Dentro y fuera
Antes de que terminara el mes de Tishrí, las gentes de la casa de enseñanza habían emprendido la marcha, a excepción del recitador, Rabbí Shelomó, que retrasaba la partida. Szybuscz no advirtió el movimiento de los que emigraban. En aquella época, las ciudades de Polonia acostumbraban a deshacerse de sus ciudadanos con disimulo. Hoy unos cuantos, mañana unos cuantos más…, nadie lloraba a nadie, ni nadie envidiaba a nadie. Hubo un tiempo en el que para Israel tan malo era quedarse como partir. Antes se decía: cambia de lugar y cambiará tu suerte; hoy a los judíos les persigue una mala estrella adondequiera que vayan. Sin embargo, viajar te procura un pequeño consuelo ya que de este modo cambias lo seguro por lo probable. En la elección entre «seguro» y «quizás», la mayoría se inclina en todas partes por lo seguro; sólo aquí la mayoría elige «quizás». Es seguro que el lugar en que te hallas es duro; quizás en otro lugar tengas más suerte. ¿Y por qué se va la gente precisamente en invierno? ¿Acaso se viaja mejor con frío? Sin embargo, los días de verano son hermosos para viajar. Sí; el verano es hermoso para viajar y por eso los ricos viajan en verano y los pobres en invierno. Y es que en invierno la mayoría de los barcos van vacíos y los pasajes son más baratos. Si yo regresara ahora a Palestina, el viaje me costaría menos. Sin embargo, no pienso en el regreso, sólo que ya que hablábamos de barcos me vino el mío a la memoria.
Un día, mi hostelero me dijo:
—Tengo entendido que piensa quedarse algún tiempo en la ciudad. En tal caso, le consideraríamos como huésped fijo, con una tarifa reducida. ¿O quiere tal vez alquilar una casa? Hay muchas vacías, desde luego, pero no creo que encuentre ninguna que reúna condiciones. ¿No le gusta su habitación? Si quiere, puede mudarse a otra. Tenemos una habitación que está siempre muy solicitada cuando vienen forasteros. Si lo desea, puede usted ocuparla.

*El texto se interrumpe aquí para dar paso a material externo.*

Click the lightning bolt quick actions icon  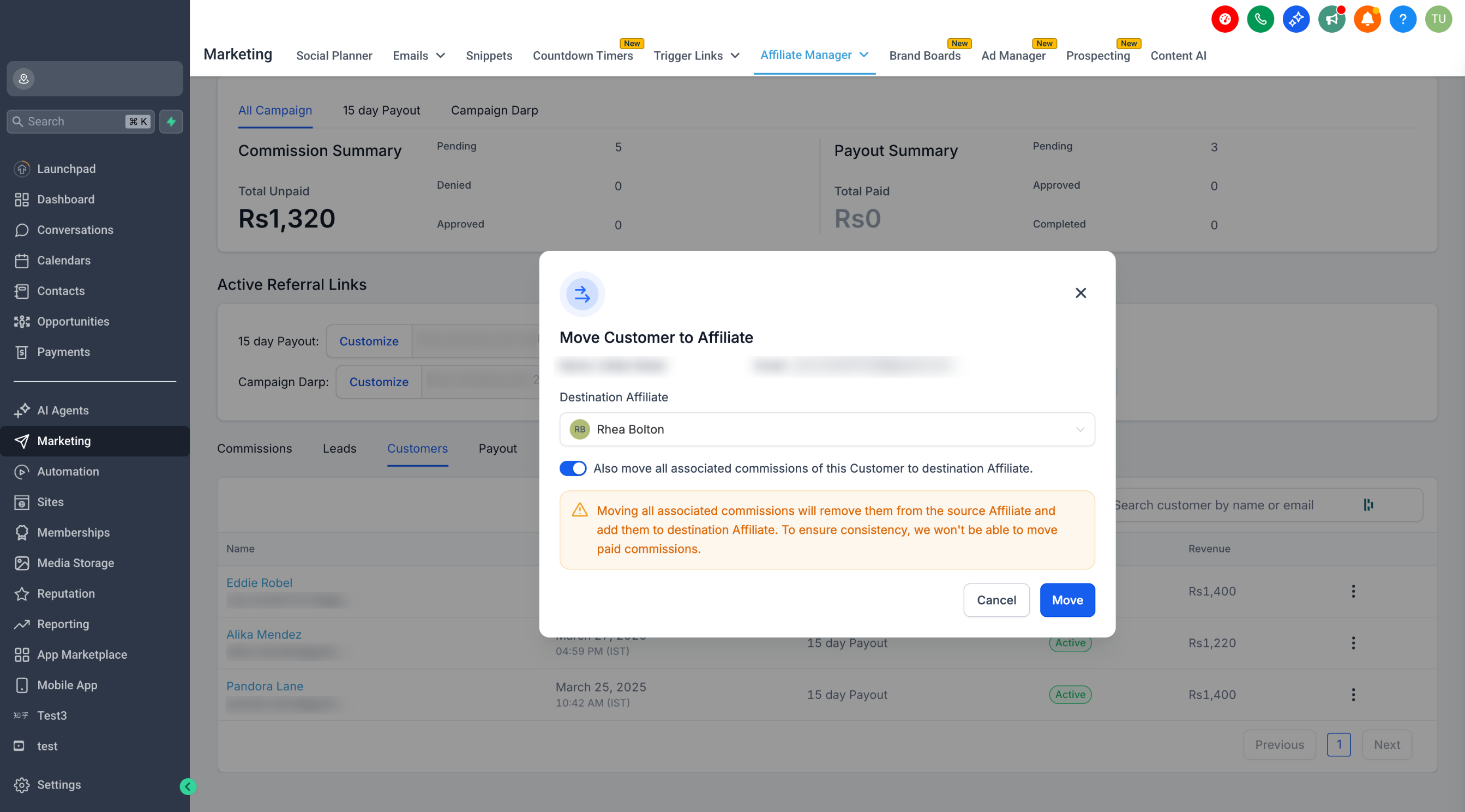pos(171,121)
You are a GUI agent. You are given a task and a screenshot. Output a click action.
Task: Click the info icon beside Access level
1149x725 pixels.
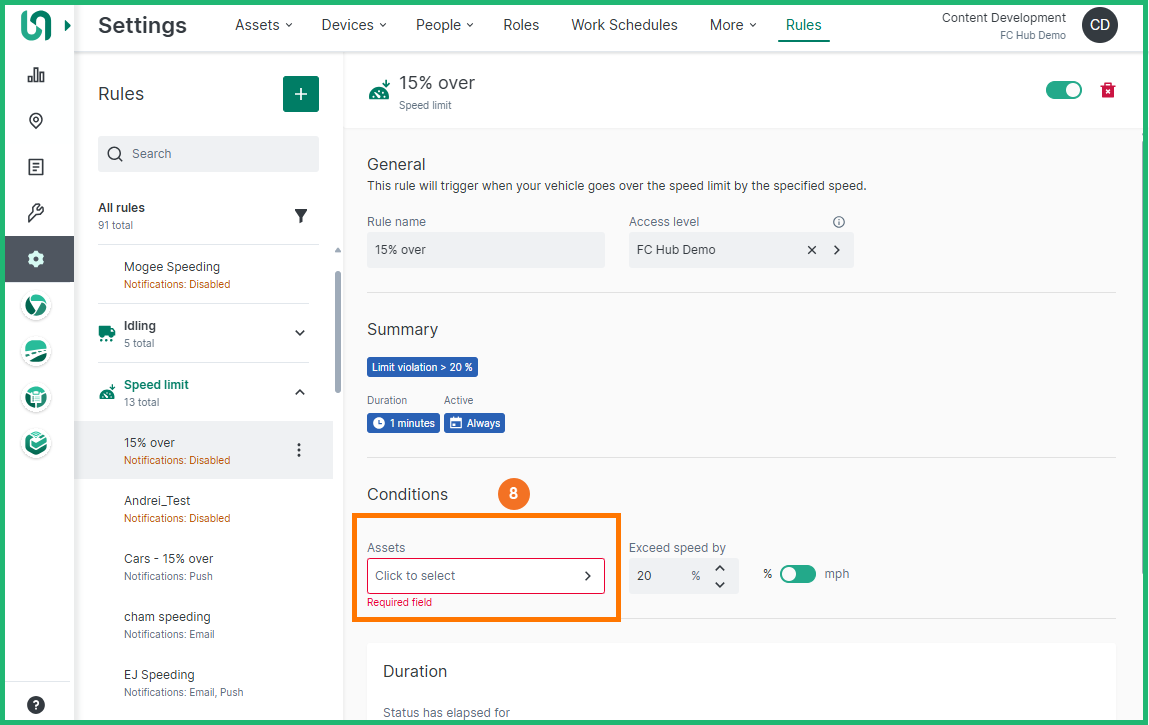click(839, 222)
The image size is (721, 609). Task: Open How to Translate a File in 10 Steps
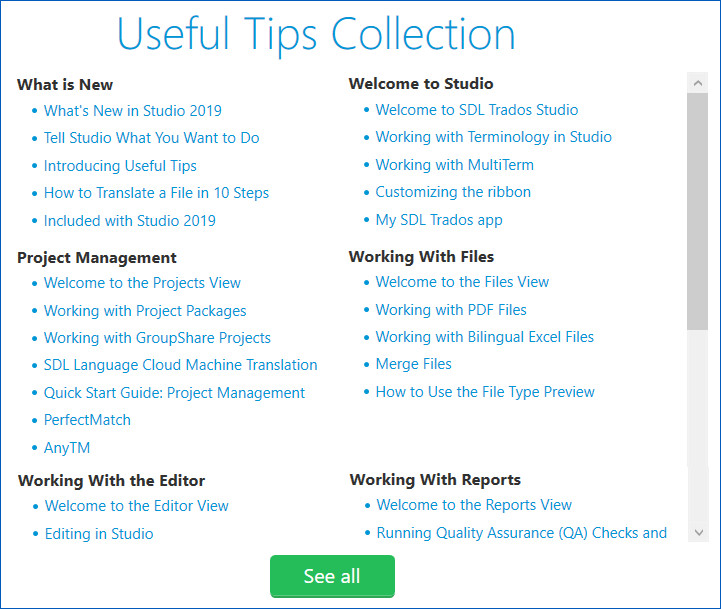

—No deseo alquilar una casa ni cambiar de habitación —le dije—; pero temo que si me muestro satisfecho con todo va a formar mala opinión de mí.
—¿Formar mala opinión de quien está satisfecho de mi casa? —preguntó el hostelero.
—Que la señora de la casa diga si no le causo demasiado trastorno. No soy difícil de contentar por lo que se refiere a la comida, pero ya saben ustedes que no como carne. Tal vez sea molesto para ella tener que prepararme platos especiales.
—¿Y quién es el que come carne aquí? —preguntó la dueña—. Durante seis días a la semana, nadie la ve. Y para el sábado puedo prepararle algún plato especial. Durante la guerra nos acostumbramos a prescindir de la carne. Por otra parte, entonces no se guisaba ni con carne ni sin ella y la comida no era sabrosa ni alimenticia; pero después de la guerra aprendí a hacer apetitosa la comida sin emplear carne. Vino una vez un médico que no comía carnes ni pescados y él me enseñó a preparar varios platos de verduras. Son enseñanzas que no he olvidado.
Las personas no acostumbran a cantar sus propias alabanzas; pero, generalmente, yo me doy por satisfecho con facilidad. En mi habitación del hotel hay una cama, una mesa, una silla, una lámpara y un armario. Y por lo que atañe a la comida, la dueña de la casa me prepara todos los días unos platos suculentos. Y como no soy desagradecido, no le regateo elogios y, al oírlos, ella mejora sus guisos cada vez más.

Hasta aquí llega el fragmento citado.